====== Records
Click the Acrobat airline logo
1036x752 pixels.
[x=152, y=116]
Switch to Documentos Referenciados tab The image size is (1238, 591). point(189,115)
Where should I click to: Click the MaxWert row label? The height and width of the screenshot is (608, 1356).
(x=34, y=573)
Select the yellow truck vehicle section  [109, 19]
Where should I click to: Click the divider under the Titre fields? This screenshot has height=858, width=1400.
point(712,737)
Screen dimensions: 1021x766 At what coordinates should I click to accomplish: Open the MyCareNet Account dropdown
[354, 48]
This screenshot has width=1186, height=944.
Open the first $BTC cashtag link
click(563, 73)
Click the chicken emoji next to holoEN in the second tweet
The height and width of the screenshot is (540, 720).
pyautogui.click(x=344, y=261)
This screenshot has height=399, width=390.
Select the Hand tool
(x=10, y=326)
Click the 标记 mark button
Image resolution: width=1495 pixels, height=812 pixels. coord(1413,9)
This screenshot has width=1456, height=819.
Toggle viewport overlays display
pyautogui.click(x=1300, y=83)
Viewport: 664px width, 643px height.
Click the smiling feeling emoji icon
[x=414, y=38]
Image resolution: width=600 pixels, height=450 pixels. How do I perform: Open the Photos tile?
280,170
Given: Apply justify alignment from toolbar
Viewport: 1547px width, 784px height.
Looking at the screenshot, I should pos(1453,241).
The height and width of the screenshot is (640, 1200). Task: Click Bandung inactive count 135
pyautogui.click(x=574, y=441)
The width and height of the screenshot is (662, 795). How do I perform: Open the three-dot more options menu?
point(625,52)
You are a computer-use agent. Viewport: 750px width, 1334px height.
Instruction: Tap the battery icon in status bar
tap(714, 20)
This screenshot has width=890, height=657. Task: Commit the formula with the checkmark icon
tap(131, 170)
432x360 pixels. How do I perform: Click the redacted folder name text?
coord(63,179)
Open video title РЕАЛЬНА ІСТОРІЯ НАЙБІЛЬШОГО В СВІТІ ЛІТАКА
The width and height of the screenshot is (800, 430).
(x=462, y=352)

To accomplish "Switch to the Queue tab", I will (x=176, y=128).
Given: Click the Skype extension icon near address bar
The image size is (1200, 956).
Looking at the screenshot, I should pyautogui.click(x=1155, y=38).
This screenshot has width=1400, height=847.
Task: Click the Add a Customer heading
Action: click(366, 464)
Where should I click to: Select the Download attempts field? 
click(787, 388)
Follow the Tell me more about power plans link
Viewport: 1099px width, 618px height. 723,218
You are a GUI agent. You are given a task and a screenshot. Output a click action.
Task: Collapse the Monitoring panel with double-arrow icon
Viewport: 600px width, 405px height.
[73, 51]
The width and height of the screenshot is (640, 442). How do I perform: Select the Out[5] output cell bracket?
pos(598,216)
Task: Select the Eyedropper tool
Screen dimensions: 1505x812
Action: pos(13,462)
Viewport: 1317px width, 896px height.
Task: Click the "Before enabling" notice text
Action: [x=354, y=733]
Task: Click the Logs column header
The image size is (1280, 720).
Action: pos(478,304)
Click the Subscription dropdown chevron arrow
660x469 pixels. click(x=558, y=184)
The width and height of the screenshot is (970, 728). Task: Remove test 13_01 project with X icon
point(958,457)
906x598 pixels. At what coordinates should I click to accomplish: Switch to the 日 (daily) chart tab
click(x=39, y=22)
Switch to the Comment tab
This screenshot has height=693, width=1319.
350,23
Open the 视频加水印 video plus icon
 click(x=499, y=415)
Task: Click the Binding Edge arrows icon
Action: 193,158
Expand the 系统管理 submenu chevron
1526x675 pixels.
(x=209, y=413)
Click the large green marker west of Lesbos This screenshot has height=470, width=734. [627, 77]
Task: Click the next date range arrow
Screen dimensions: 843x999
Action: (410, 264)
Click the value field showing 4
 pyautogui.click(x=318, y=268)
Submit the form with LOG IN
============
| Task goal |
A single number is expected: the count of lines in the preceding entries that contain "next".

| Problem solution |
2